Bir otomobilin gurur verici “retro” unvanını taşıması için en az 40 yıl evvel üretilmiş olması gerektiğine dair söylenmemiş bir kural var. Lakin bu kural her vakit geçerli değildir. Daha sonra piyasaya sürülen bir model, retro araba olarak da tanımlanabilir lakin bunun için ender bir serinin temsilcisi olması gerekir. Hiç tereddüt etmeden, geçen yüzyılın 70’li yıllarında üretilen arabalar bile retro otomobil kategorisine giriyor ancak orijinal olarak sınırlı sayıda üretilmiş olmak şartıyla, yaklaşık 20-25 bin adedi geçmeyecek şekilde.
Dünyanın en eski arabası hangisidir?
Tarihin ilk otomobilinin hangisi olduğunu söyleyebilmek oldukça zor olsa da genel olarak Karl Benz tarafından üretilen Benz Patent Motorwagen ilk otomobil olarak kabul edilir. Ancak Cugnot’nun “Fardier”sini de birinci araba olarak kabul edenler vardır.
1886’da çıkan Benz Patent Motorwagen içten yanmalı motoru kullanan birinci arabadır.
Her koleksiyonerin hayali, en başından itibaren sayısı birkaç yüz kopyayı aşmayan bir modele rastlamaktır. Dünya otomotiv sanayisi tarihinde, onlarca ünitelik ölçülerde (çoğunlukla çeşitli hükümetlerin emriyle) üretilen modeller de vardır, lakin sadece çok çok güçlü koleksiyoncular bu tıp otomobilleri arıyor
Ayrıca “yeniden yapım” ismi verilen özel bir retro otomobil tipi de vardır. Eski geleneklerin taraftarları, ya çağdaş materyaller ve teknolojiler kullanılarak onarıldıkları ya da mevcut çizimler ve fotoğraflar kullanılarak büsbütün sıfırdan yaratıldıkları için bu çeşit otomobilleri “retro” olarak tanımıyorlar. Muhafazakar koleksiyoncular, sırf çok az modernizasyona tabi tutulmuş yahut bundan büsbütün kaçınılmış hakikaten eski ve az otomobilleri eski model otomobil olarak kabul ediyor.
Ancak son yıllarda “yeniden yapımlar” giderek daha tanınan hale geldi. Retro-orijinaller o kadar az bulunuyor ki, ortalama ve hatta ortalamanın üzerinde geliri olan beşerler için fiyatları astronomik. Bu nedenle birden fazla eski model otomobil tutkunu, tutkularını tatmin etmenin temel mali imkansızlığı nedeniyle sıklıkla hayal kırıklığına uğrar.
Bu nedenle onlar için en kabul edilebilir iki seçenek kalıyor.

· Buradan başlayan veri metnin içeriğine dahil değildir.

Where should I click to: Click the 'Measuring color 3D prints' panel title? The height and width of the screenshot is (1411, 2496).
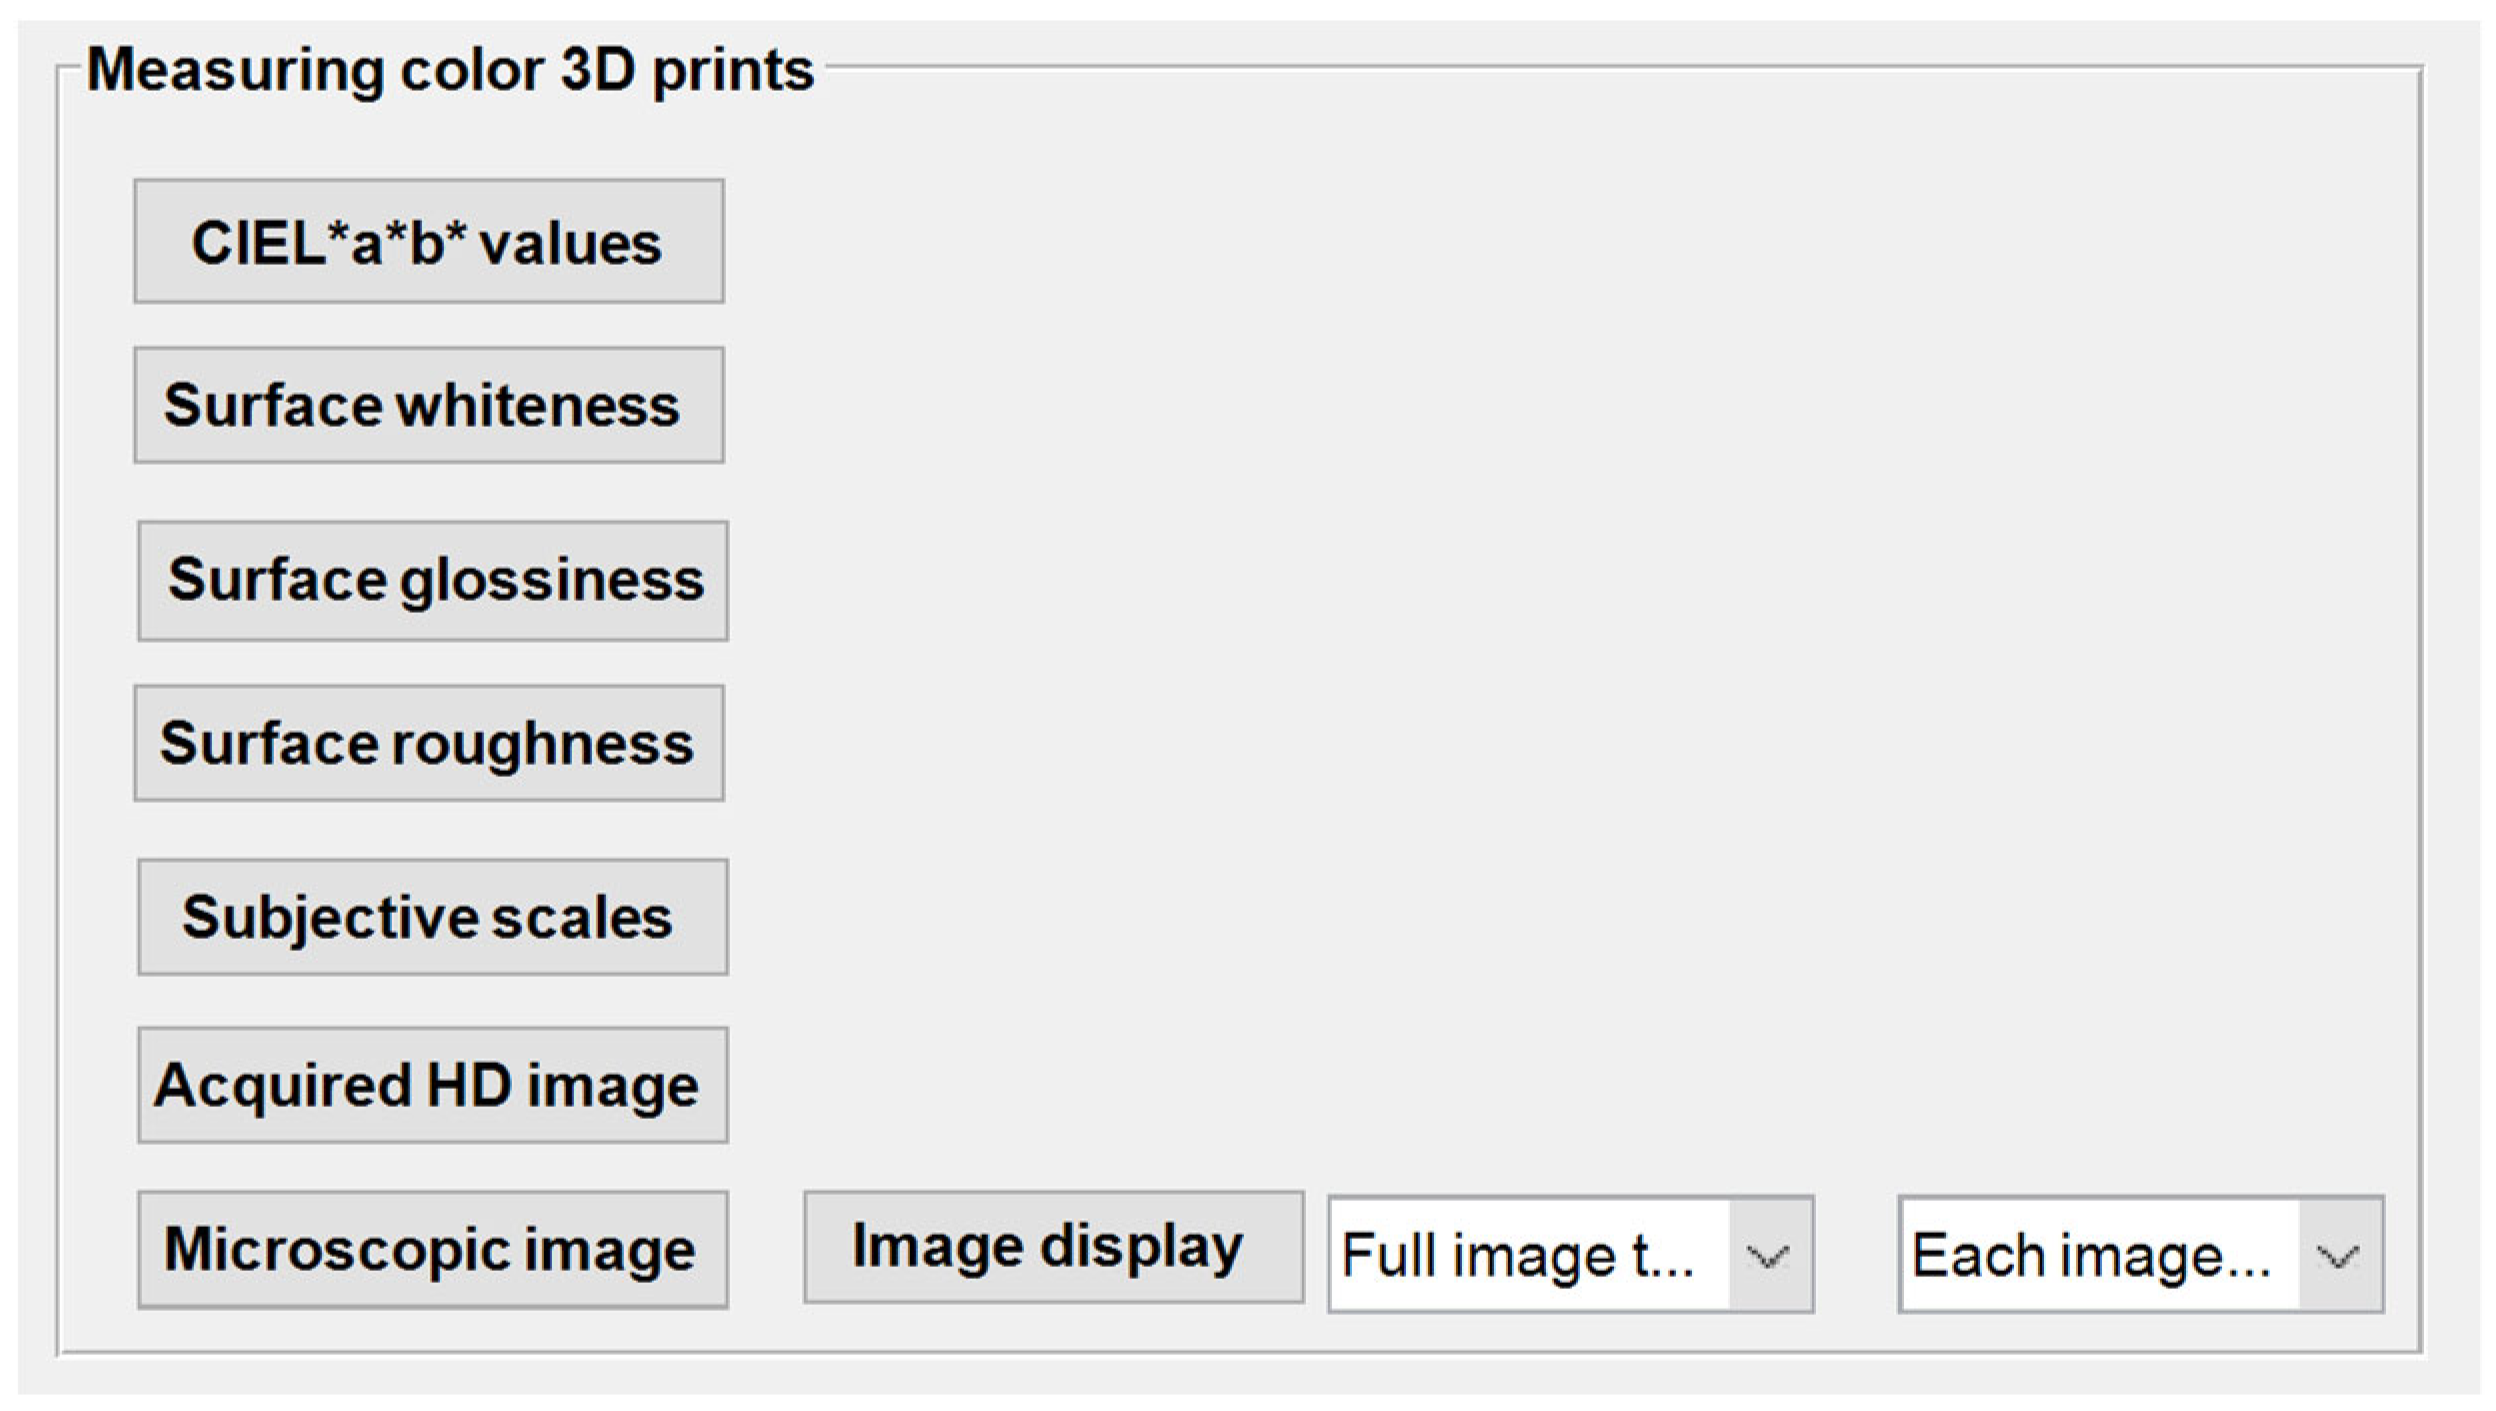(x=450, y=70)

Birincisi, bir arabayı restore etmek ve tekrar çalışır duruma getirmektir. Bu, klâsik olandan çok daha ucuz olduğu için en tanınan seçenektir – buradaki ana yatırım, harcanan gayret ve vakittir.
İkinci seçenek daha kıymetlidir, lakin ekseriyetle otomobil üretimi konusunda profesyonel anlayışa sahip ve eski model bir arabayı sıfırdan monte edebilen gerçek meraklılar tarafından seçilir. Bu türlü bir kişinin ilgisi yalnızca kıssanın bir kısmına dahil olmak değil, tıpkı vakitte gerçek bir araba dizayncısı ve mühendisi üzere hissetme fırsatından da kaynaklanmaktadır.
Ara katmanda ise milyonlarca dolar harcayacak kadar varlıklı olmayan, fakat bu tıp “eski-yeni” otomobilleri, teknik yeteneği olan, bu işi meslek haline getirmiş bireylerden satın alabilecek kadar maddi imkanı olan koleksiyonerler yer alıyor .
Eski model otomobil fiyatlarına gelince, tüm koleksiyonlarda olduğu üzere burada da her kasa farklı bir değerlendirmeye tabi tutuluyor. Elbette otomobil ne kadar eskiyse ve ne kadar “orijinal” modüle sahipse o kadar kıymetli olacaktır. Lakin her durumda bir dizi faktör kıymetlendirilir – yaş, müdafaa derecesi, bir ulaşım aracı olarak otomobilin çalışma durumu, muhakkak bir modelin popülaritesi, hayatta kalan emsal otomobillerin sayısı, tamirat ve onarım çalışmalarının maliyeti, vb. Birçok vakit gerçek tutku artı girişimcilik yeteneği ve hünerli eller, bu hobiyi milyon dolarlık banka hesabı olmayan beşerler için de erişilebilir hale getirir.